The book takes its name from its framing story, based on real events and one to which it keeps coming back, to ultimately devastating effect. That story is set in Baltimore in 1997 where Amber finds herself on her prom night alone in a hotel room, bleeding and in pain. It will turn out that she gave birth to a premature baby which died while the father, and her date, Joe, was chasing after his ex. Amber, who will end up going to jail for a short time, will be forever known as the Prom Mom and her date as the Cad Dad.
But the main action of the novel starts in 2019 when Amber returns to Baltimore from New Orleans to deal with the property of her late stepfather and on the spur of the moment, it seems, decides to open an art gallery in a small shopping mall. She immediately starts cyberstalking Joe who is now a successful property trader happily married (it seems) to plastic surgeon Meredith. Of course, being a Laura Lippman novel, nothing is quite as it seems. Amber inveigles her way back into Joe’s life only to discover that Joe is having an affair with the much younger, and hard to shake, Jordan. And then the pandemic strikes and things become both more complicated and simpler at the same time. Amber’s on-line businesses unexpected flourish but Joe’s investments are impacted, his secret liaisons become harder to manage and also potentially hazardous to his and Meredith’s health.
Readers’ patience with Prom Mom will probably depend on a few things. First is how willing they are to relive the pandemic in the company of fairly well off, upper to middle class Americans. Second, is how much they care about philandering Joe, who every woman seems to be throwing themselves at so that he ends up juggling three relationships, each a secret from the other two. There is not a lot of crime and not a lot of thriller here and although it does build to a dark fairly twisted ending it takes a long time to get there and it is hard to justify the journey.

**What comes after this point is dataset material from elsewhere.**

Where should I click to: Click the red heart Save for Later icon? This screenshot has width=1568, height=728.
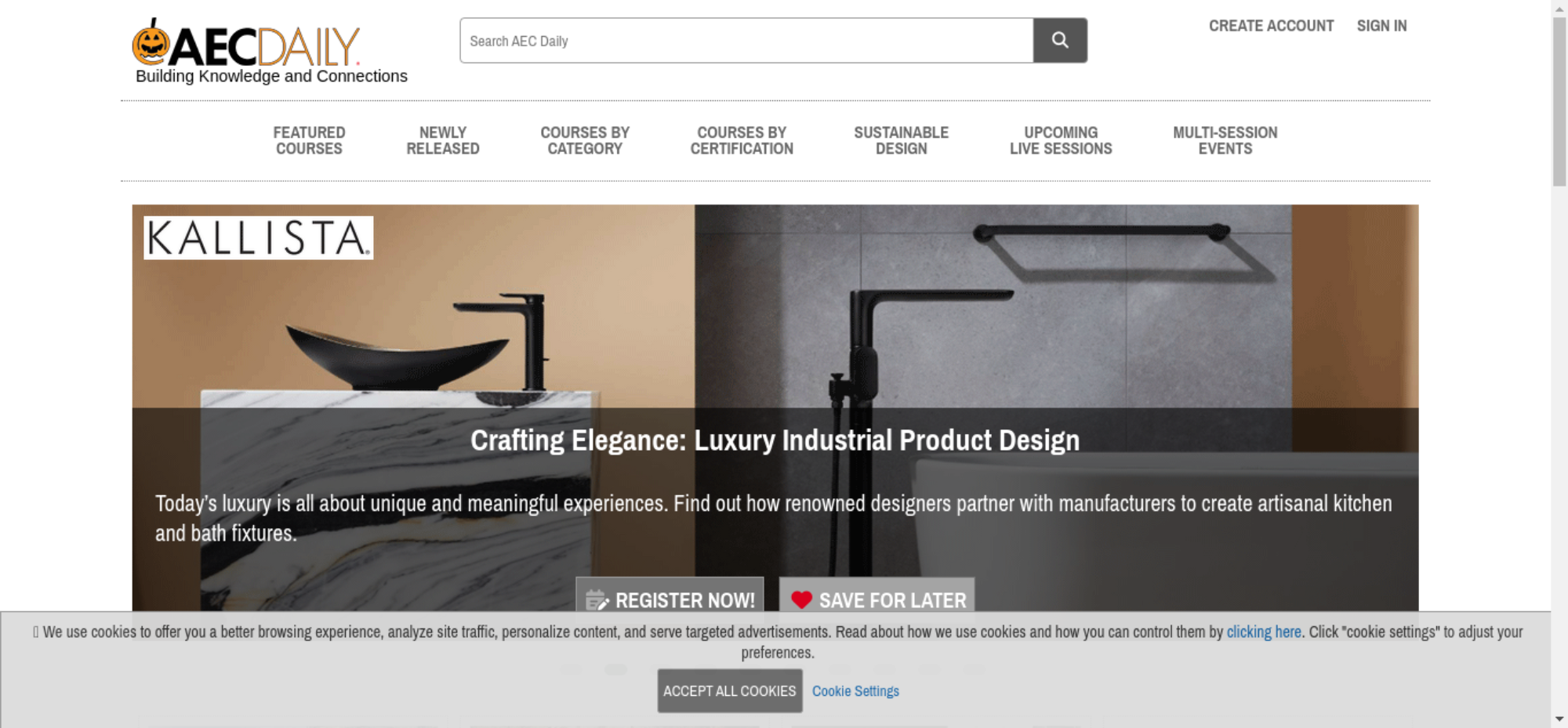801,600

Lippman is a great observer of people and that skill is clearly on show here. While Jordan is a little one note, the main trio of Amber, Joe and Meredith have interesting and sometimes conflicting inner lives, particularly with the ongoing reverberations from the tragic end to Amber and Joe’s schooldays continuing to haunt their lives. But it is the minutiae of Covid, while well observed (for example, the hunt for toilet paper) that slow this narrative down and drag it inexorably into the banal. So that while it is pitched as a thriller Prom Mom mostly fails to thrill.